New guide on Healthier Populations & environment and climate change
Overview
Globally, 23% of all deaths could be prevented through healthier environments – and scaled-up action is required. This document presents an overview of sectoral actions that can be taken by various actors – and the support that is being offered by the World Health Organization – to create healthier environments, including in priority settings such as workplaces, cities, dwellings, health care facilities, and emergency settings. Key risk areas are addressed, such as air pollution; water, sanitation, and hygiene; chemical safety and radiation; and climate change.
The actions presented provide an initial overview and overall policy directions and refer to more detailed information for the next steps.

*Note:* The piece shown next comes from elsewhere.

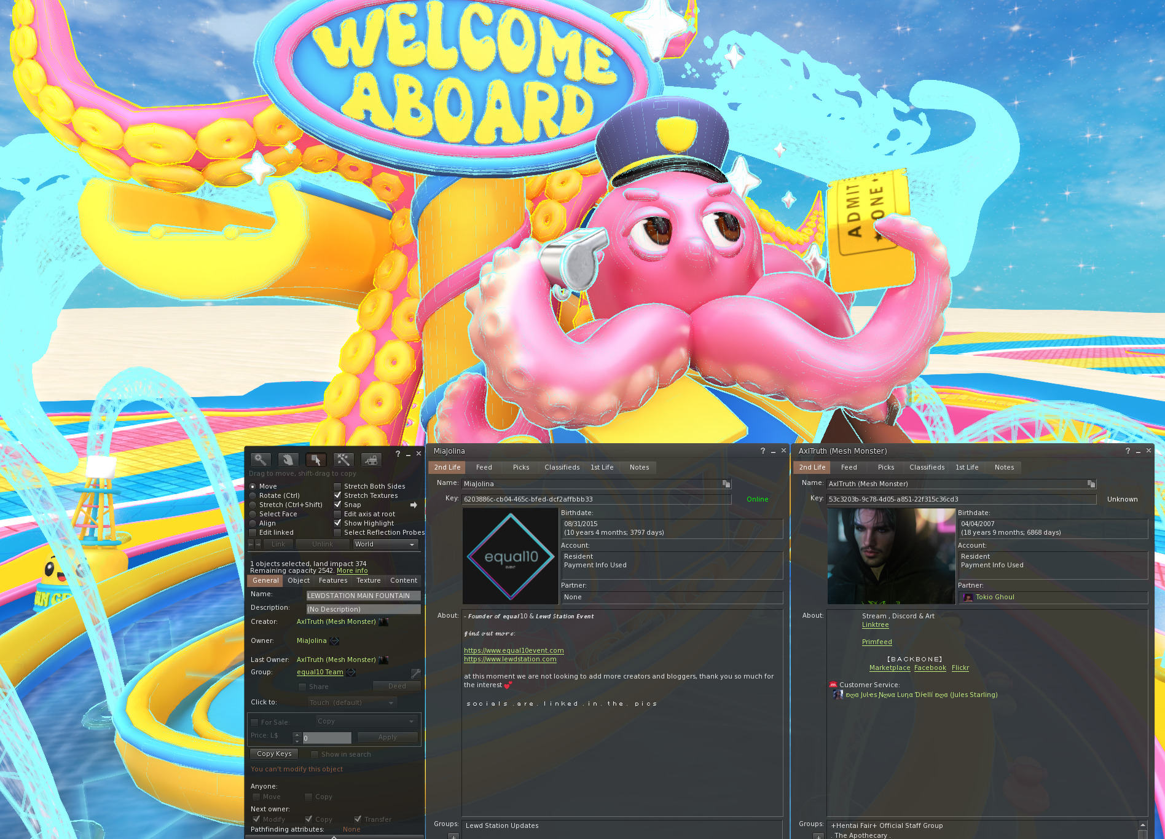Disable the Show Highlight checkbox

point(337,524)
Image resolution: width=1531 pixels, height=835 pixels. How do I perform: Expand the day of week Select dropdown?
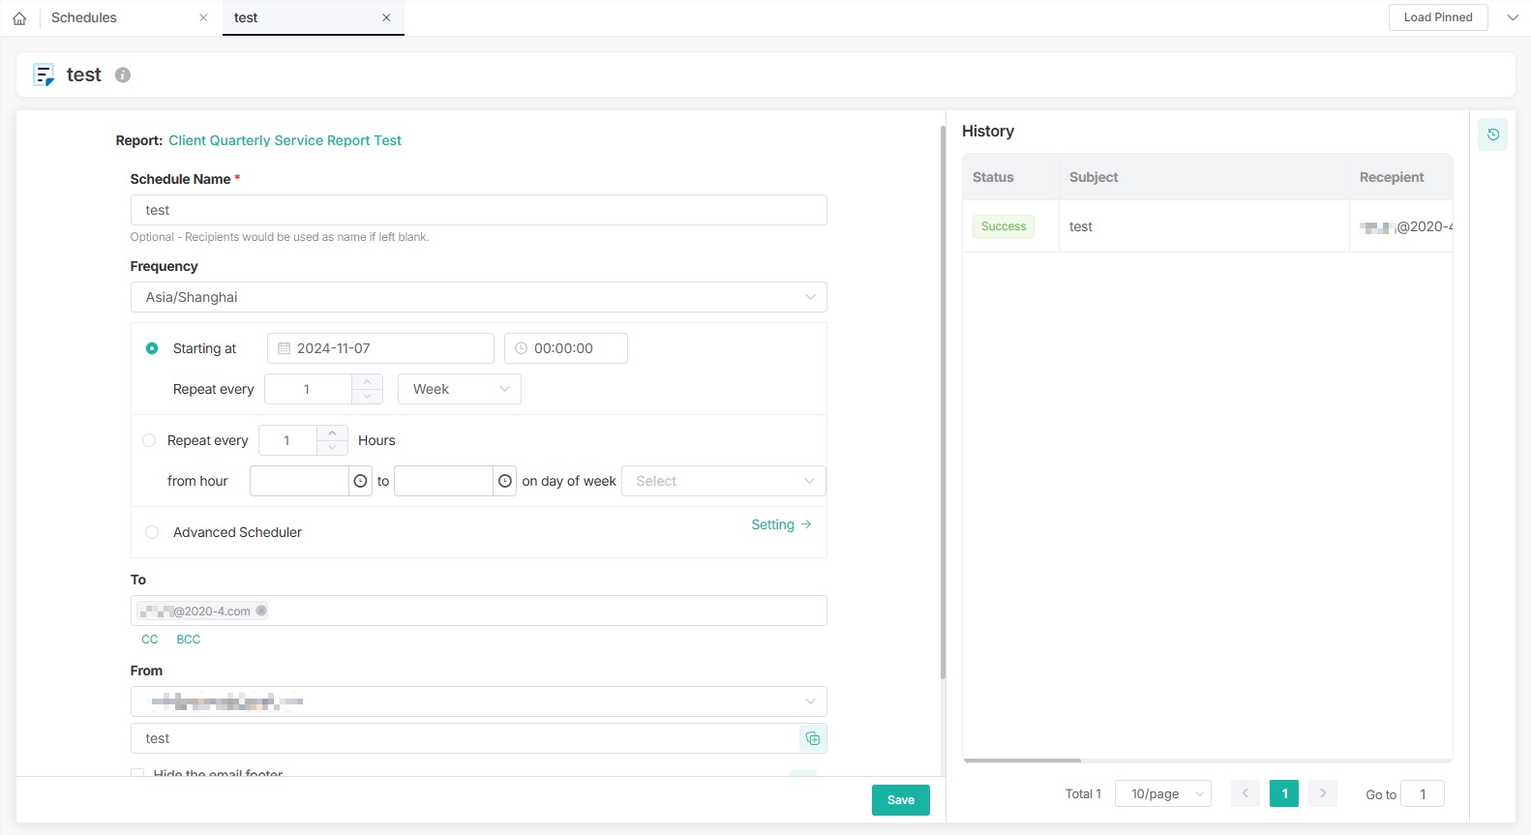coord(724,481)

They focus on intersectoral collaboration between a wide range of partners – international organizations, governments, and national and subnational actors – to create safe, enabling, and equitable environments for better health and a more sustainable future.
Healthier environments could prevent almost one-quarter of the global burden of disease. The COVID-19 pandemic is a further reminder of the delicate relationship between people and our planet.
Clean air, a stable climate, adequate water, sanitation and hygiene, safe use of chemicals, protection from radiation, healthy and safe workplaces, sound agricultural practices, health-supportive cities and built environments, and a preserved nature are all prerequisites for good health.Key facts
- Healthier environments: Globally, 23% of all deaths could be prevented through healthier environments
- Pneumonia: 45% of all pneumonia deaths in children less than 5 years old are caused by the household use of solid fuels and kerosene paired with polluting cookstoves.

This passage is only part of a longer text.